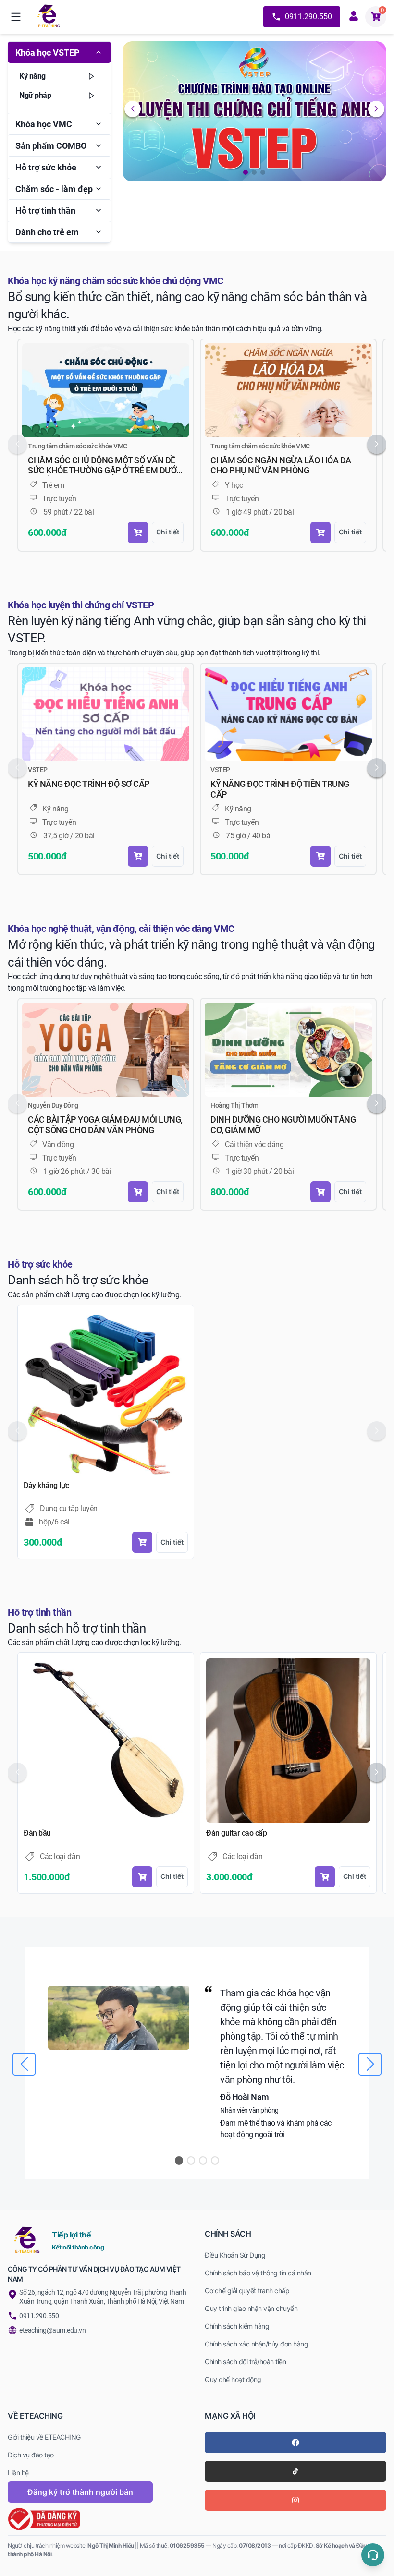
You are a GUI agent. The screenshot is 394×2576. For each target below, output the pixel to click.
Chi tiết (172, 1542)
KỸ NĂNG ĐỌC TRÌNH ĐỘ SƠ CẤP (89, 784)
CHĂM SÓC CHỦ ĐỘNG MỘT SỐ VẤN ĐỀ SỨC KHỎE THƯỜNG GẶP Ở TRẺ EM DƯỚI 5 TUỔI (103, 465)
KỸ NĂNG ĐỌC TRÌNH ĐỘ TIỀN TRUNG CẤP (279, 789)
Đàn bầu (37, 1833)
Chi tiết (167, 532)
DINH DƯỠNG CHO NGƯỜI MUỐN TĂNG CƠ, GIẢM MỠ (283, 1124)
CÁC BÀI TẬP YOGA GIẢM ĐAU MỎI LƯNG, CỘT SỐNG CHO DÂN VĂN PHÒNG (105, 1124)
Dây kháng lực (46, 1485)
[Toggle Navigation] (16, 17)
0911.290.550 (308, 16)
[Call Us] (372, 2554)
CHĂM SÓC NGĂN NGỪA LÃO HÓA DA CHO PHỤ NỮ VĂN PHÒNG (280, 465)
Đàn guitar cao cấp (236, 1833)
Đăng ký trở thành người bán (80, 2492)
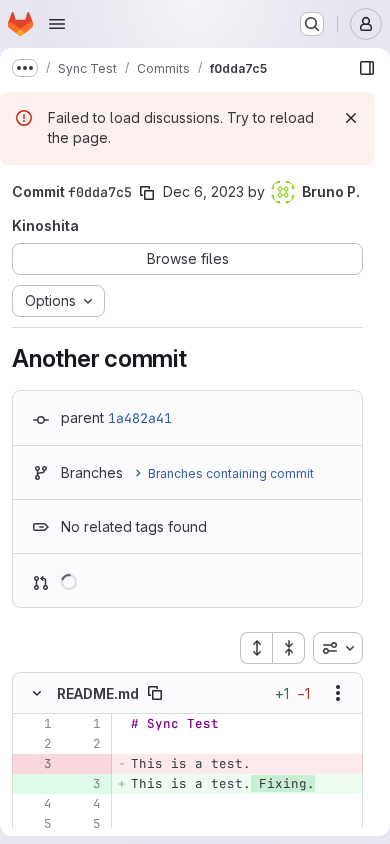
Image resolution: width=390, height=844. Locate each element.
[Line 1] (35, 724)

=======

§ **Work required**
Reply with nothing but the count of lines in the entries above that contain "PHÒNG".

§ **Finished task**
2